Stored entries
***
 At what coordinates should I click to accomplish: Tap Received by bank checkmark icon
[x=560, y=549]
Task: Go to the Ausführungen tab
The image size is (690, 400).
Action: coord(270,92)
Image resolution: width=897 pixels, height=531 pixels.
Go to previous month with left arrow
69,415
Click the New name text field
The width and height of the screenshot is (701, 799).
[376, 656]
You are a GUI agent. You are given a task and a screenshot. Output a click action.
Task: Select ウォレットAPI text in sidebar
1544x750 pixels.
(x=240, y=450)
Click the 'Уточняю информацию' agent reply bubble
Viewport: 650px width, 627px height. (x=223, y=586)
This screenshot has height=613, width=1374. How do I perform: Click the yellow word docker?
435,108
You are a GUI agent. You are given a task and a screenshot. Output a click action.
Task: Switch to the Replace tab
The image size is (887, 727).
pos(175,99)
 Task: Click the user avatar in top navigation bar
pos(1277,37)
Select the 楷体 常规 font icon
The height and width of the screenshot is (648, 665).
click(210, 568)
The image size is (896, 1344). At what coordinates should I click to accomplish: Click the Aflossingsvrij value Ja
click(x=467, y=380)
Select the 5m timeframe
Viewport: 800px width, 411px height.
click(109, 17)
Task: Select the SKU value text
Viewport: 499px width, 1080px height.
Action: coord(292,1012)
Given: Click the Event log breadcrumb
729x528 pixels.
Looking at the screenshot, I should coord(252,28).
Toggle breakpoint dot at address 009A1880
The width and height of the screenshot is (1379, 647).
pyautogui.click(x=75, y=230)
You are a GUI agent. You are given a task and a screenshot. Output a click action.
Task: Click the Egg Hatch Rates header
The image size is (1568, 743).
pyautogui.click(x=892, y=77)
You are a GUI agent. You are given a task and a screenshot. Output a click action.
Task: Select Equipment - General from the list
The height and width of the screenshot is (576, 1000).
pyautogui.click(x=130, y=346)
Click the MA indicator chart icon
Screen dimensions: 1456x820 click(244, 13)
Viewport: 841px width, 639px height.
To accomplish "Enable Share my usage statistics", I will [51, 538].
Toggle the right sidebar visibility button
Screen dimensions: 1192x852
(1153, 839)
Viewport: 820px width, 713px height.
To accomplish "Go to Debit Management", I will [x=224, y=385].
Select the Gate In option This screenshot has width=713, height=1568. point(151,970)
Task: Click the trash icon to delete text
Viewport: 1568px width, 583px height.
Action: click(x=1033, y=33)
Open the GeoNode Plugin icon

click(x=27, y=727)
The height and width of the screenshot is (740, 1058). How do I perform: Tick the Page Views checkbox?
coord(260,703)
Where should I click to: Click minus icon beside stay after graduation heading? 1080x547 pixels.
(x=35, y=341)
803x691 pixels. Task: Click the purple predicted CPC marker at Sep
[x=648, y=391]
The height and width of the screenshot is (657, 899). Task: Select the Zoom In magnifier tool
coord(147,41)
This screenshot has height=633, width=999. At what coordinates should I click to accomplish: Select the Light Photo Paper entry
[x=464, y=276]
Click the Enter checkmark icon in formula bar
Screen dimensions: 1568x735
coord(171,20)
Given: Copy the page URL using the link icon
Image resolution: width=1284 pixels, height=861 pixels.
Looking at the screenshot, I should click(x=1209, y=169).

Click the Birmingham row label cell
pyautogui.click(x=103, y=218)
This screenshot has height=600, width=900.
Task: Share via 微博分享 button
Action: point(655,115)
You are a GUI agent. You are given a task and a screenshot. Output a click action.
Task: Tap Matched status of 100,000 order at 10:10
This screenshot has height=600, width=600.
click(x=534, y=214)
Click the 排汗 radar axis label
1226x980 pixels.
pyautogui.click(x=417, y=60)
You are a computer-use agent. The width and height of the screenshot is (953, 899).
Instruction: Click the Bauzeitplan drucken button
***
▸ WORK INSTRUCTION
Exact repetition of every entry in the data is required.

▸ SOLUTION FOR THIS TASK
 At what coordinates should I click to accomplish: Tap Received by bank checkmark icon
[x=560, y=549]
Task: Go to the Ausführungen tab
The image size is (690, 400).
Action: coord(270,92)
Image resolution: width=897 pixels, height=531 pixels.
Go to previous month with left arrow
69,415
Click the New name text field
The width and height of the screenshot is (701, 799).
[376, 656]
You are a GUI agent. You are given a task and a screenshot. Output a click action.
Task: Select ウォレットAPI text in sidebar
1544x750 pixels.
(x=240, y=450)
Click the 'Уточняю информацию' agent reply bubble
Viewport: 650px width, 627px height. (x=223, y=586)
This screenshot has height=613, width=1374. How do I perform: Click the yellow word docker?
435,108
You are a GUI agent. You are given a task and a screenshot. Output a click action.
Task: Switch to the Replace tab
The image size is (887, 727).
pos(175,99)
 Task: Click the user avatar in top navigation bar
pos(1277,37)
Select the 楷体 常规 font icon
The height and width of the screenshot is (648, 665).
click(210, 568)
The image size is (896, 1344). At what coordinates should I click to accomplish: Click the Aflossingsvrij value Ja
click(x=467, y=380)
Select the 5m timeframe
Viewport: 800px width, 411px height.
click(109, 17)
Task: Select the SKU value text
Viewport: 499px width, 1080px height.
Action: coord(292,1012)
Given: Click the Event log breadcrumb
729x528 pixels.
Looking at the screenshot, I should coord(252,28).
Toggle breakpoint dot at address 009A1880
The width and height of the screenshot is (1379, 647).
pyautogui.click(x=75, y=230)
You are a GUI agent. You are given a task and a screenshot. Output a click action.
Task: Click the Egg Hatch Rates header
The image size is (1568, 743).
pyautogui.click(x=892, y=77)
You are a GUI agent. You are given a task and a screenshot. Output a click action.
Task: Select Equipment - General from the list
The height and width of the screenshot is (576, 1000).
pyautogui.click(x=130, y=346)
Click the MA indicator chart icon
Screen dimensions: 1456x820 click(244, 13)
Viewport: 841px width, 639px height.
To accomplish "Enable Share my usage statistics", I will [51, 538].
Toggle the right sidebar visibility button
Screen dimensions: 1192x852
(1153, 839)
Viewport: 820px width, 713px height.
To accomplish "Go to Debit Management", I will [x=224, y=385].
Select the Gate In option This screenshot has width=713, height=1568. point(151,970)
Task: Click the trash icon to delete text
Viewport: 1568px width, 583px height.
Action: click(x=1033, y=33)
Open the GeoNode Plugin icon

click(x=27, y=727)
The height and width of the screenshot is (740, 1058). How do I perform: Tick the Page Views checkbox?
coord(260,703)
Where should I click to: Click minus icon beside stay after graduation heading? 1080x547 pixels.
(x=35, y=341)
803x691 pixels. Task: Click the purple predicted CPC marker at Sep
[x=648, y=391]
The height and width of the screenshot is (657, 899). Task: Select the Zoom In magnifier tool
coord(147,41)
This screenshot has height=633, width=999. At what coordinates should I click to accomplish: Select the Light Photo Paper entry
[x=464, y=276]
Click the Enter checkmark icon in formula bar
Screen dimensions: 1568x735
coord(171,20)
Given: Copy the page URL using the link icon
Image resolution: width=1284 pixels, height=861 pixels.
Looking at the screenshot, I should click(x=1209, y=169).

Click the Birmingham row label cell
pyautogui.click(x=103, y=218)
This screenshot has height=600, width=900.
Task: Share via 微博分享 button
Action: point(655,115)
You are a GUI agent. You are given a task and a screenshot. Output a click action.
Task: Tap Matched status of 100,000 order at 10:10
This screenshot has height=600, width=600.
click(x=534, y=214)
Click the 排汗 radar axis label
1226x980 pixels.
pyautogui.click(x=417, y=60)
You are a computer-use agent. The width and height of the screenshot is (953, 899).
Instruction: Click the Bauzeitplan drucken button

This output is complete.